→ YOUR OBJECTIVE
Could you output the discussion of religion and work hours word for word, starting with "I was willing" and going on through "sentence :slight_smile: )"?

Here’s an example, my SO is a devout catholic, he is also an ER doctor. Obviously, Emergency Rooms contiue to operate through religious holidays. He chose this profession out of a sincere desire to help people, and he works (often 24 hour shifts) through holy days of obligation, often missing confession and mass. He has decided that his god will understand the necessity of this, and he attends mass when he can. This is a choice he made, since he knew that horrible working hours were part of the job when he went into medicine

**

Many companies require a doctor’s note to count an absence as a paid sick day. Otherwise, the worker must take a personal day, a vacation day, or unpaid time. In a sense this is a reaction to the problem you have described.
I was willing to explain fully my beliefs, and the requirements of my faith to my employers, they accepted me knowing what my conditions were. They claimed it would not be a problem

To me this sounds like yet another example of the “my religion is fine but yours is just silly” mentality.
Why should my co-workers feel ill-used, I am willing to work jewish, christian, muslim, budist, and hindu (just a sampling of the religions actually practiced by my co-workers) holidays (except when they for some reason coincide with mine)so that they can have time off to worship, why should they feel ill-used by my requirements? If it is because they don’t understand, I am willing ot explain, but I fail to see how one person’s faith should “outrank” another’s

-Pandora
(now declaring myself the queen of the run on sentence :slight_smile: )

Pandora:

We need a lawyer to rule on this one, but I am pretty sure it is not true. When someone advertises themselves as an equal-oppurtunity employer one of the claim is that they do not discriminate on the basis of religion. A job that was impossible to preform due to the demands of an employee’s religion seems discriminatory to me. I am not sure that a job that interferes with the non-obligatory elements of one’s religion is also discriminatory, nor am I sure how certain vital services (i.e., ER workers, firefighter) are treated.

Pandora:

Because of the Catholic Church’s ban on birth control, one could argue that having twelve children (in a three-bedroom house!) is the most convincing outward sign of one’s commitment to the obligations of one’s faith. It is a bit of a joke, actually.

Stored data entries
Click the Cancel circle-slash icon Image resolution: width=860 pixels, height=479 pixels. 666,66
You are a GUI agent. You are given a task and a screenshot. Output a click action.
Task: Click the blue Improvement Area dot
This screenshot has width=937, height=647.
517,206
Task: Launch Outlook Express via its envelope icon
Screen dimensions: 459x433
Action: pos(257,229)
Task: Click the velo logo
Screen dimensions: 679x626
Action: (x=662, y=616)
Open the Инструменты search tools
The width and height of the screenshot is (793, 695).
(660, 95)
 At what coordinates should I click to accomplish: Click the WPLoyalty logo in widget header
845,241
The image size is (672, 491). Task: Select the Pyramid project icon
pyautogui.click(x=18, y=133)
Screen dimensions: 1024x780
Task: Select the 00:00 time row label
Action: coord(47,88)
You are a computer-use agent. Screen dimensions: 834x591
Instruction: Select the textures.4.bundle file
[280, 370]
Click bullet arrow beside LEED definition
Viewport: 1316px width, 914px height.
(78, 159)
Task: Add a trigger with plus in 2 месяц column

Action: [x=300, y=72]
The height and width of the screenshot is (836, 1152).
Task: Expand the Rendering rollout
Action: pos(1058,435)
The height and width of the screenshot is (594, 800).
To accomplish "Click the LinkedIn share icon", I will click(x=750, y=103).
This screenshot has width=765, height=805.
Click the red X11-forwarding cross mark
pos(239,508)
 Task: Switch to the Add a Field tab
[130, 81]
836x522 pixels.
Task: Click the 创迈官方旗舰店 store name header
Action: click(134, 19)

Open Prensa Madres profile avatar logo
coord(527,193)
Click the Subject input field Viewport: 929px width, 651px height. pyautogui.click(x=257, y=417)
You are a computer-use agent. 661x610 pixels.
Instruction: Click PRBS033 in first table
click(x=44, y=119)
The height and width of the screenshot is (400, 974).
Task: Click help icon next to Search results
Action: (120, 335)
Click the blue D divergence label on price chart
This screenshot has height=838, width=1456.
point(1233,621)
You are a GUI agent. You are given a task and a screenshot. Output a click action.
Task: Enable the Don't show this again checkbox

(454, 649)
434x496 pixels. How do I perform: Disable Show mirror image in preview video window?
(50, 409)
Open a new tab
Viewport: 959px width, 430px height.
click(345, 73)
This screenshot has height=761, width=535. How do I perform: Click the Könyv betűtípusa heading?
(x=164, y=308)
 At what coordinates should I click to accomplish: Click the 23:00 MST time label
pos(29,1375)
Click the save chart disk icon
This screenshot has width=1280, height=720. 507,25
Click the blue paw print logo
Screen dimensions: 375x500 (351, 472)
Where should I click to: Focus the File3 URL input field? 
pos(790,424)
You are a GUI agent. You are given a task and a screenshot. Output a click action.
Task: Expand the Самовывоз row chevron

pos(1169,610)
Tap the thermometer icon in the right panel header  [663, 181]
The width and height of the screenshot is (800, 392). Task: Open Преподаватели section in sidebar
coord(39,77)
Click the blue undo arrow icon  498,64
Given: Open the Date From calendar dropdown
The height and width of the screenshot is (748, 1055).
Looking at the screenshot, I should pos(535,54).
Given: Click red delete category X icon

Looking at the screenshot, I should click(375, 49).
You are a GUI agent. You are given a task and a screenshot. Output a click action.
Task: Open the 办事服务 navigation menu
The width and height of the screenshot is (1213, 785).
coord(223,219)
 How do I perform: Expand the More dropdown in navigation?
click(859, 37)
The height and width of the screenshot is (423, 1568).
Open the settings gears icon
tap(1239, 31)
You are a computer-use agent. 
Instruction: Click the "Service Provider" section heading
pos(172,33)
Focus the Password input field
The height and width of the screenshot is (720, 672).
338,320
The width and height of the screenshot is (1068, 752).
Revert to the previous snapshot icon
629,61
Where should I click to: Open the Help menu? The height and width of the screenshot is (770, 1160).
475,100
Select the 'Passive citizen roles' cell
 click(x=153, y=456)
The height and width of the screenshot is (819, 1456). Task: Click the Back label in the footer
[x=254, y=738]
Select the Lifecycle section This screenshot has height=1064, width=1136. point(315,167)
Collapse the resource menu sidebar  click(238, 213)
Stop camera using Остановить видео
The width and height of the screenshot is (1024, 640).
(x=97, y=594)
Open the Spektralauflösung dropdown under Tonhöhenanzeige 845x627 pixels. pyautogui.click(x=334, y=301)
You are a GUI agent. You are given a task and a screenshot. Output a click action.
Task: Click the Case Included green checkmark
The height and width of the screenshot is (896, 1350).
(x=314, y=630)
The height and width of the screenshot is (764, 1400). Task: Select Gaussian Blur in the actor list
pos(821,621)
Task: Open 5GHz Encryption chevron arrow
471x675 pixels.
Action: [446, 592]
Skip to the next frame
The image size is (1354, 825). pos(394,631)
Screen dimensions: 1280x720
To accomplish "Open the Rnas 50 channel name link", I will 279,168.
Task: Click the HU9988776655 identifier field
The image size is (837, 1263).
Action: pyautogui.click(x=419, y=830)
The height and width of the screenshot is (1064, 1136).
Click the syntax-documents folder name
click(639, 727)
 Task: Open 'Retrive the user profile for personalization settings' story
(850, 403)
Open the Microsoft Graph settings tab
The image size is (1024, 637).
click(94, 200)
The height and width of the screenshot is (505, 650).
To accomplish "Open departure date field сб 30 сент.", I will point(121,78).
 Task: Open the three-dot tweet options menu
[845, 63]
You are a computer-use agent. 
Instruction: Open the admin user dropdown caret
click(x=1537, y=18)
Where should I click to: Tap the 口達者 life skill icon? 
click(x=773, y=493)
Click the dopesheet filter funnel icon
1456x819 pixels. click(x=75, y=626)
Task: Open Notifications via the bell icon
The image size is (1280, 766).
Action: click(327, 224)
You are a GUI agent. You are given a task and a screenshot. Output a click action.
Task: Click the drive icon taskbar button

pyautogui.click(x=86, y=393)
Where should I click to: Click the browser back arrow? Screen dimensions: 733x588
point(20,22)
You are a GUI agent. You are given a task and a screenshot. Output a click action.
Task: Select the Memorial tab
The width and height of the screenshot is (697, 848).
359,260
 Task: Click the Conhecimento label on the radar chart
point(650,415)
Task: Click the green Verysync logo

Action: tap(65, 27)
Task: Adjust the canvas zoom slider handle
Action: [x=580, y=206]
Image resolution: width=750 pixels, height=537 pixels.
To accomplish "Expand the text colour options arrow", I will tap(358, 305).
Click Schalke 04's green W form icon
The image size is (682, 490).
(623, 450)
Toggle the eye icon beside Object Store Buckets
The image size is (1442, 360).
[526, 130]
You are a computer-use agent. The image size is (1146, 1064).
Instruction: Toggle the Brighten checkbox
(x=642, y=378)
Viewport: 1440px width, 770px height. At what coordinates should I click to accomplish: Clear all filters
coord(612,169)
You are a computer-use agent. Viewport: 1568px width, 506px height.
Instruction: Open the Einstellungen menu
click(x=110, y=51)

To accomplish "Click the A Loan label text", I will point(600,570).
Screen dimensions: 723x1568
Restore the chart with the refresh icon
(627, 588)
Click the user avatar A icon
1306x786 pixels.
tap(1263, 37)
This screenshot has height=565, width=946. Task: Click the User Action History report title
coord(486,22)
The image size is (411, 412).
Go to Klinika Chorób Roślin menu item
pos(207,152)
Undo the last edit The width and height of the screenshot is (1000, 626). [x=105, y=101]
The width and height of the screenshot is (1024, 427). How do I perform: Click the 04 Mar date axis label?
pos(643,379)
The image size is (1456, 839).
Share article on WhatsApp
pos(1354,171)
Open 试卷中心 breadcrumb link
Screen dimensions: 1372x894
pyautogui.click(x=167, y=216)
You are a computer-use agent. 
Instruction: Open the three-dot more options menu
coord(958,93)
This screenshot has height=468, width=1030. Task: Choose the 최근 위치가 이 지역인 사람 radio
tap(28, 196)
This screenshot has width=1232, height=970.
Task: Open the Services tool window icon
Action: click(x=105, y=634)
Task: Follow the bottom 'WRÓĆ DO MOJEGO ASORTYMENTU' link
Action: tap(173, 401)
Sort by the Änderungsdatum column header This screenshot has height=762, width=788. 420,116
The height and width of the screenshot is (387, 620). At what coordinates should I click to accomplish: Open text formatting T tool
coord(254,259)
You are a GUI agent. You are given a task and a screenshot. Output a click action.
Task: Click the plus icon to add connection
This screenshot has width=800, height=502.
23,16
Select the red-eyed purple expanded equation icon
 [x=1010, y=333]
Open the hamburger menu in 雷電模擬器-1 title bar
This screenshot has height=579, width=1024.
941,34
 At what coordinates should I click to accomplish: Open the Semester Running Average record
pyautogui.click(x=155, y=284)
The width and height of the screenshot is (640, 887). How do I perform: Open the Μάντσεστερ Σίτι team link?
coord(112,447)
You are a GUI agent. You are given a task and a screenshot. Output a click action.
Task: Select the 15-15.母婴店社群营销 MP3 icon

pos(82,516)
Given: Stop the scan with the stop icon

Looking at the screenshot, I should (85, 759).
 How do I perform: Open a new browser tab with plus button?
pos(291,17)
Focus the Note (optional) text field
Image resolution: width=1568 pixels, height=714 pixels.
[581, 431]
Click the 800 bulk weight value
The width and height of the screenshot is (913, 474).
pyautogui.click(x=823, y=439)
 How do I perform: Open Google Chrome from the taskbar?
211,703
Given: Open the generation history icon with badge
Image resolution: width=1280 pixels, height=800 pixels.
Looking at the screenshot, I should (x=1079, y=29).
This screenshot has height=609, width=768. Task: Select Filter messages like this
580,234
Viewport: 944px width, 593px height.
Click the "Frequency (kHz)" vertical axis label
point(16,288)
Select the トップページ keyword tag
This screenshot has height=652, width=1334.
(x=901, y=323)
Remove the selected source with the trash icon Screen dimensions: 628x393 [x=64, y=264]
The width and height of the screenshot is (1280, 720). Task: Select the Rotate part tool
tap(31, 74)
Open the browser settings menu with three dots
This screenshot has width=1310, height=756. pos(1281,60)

→ EXERCISE RESULT
I was willing to explain fully my beliefs, and the requirements of my faith to my employers, they accepted me knowing what my conditions were. They claimed it would not be a problem

To me this sounds like yet another example of the “my religion is fine but yours is just silly” mentality.
Why should my co-workers feel ill-used, I am willing to work jewish, christian, muslim, budist, and hindu (just a sampling of the religions actually practiced by my co-workers) holidays (except when they for some reason coincide with mine)so that they can have time off to worship, why should they feel ill-used by my requirements? If it is because they don’t understand, I am willing ot explain, but I fail to see how one person’s faith should “outrank” another’s

-Pandora
(now declaring myself the queen of the run on sentence :slight_smile: )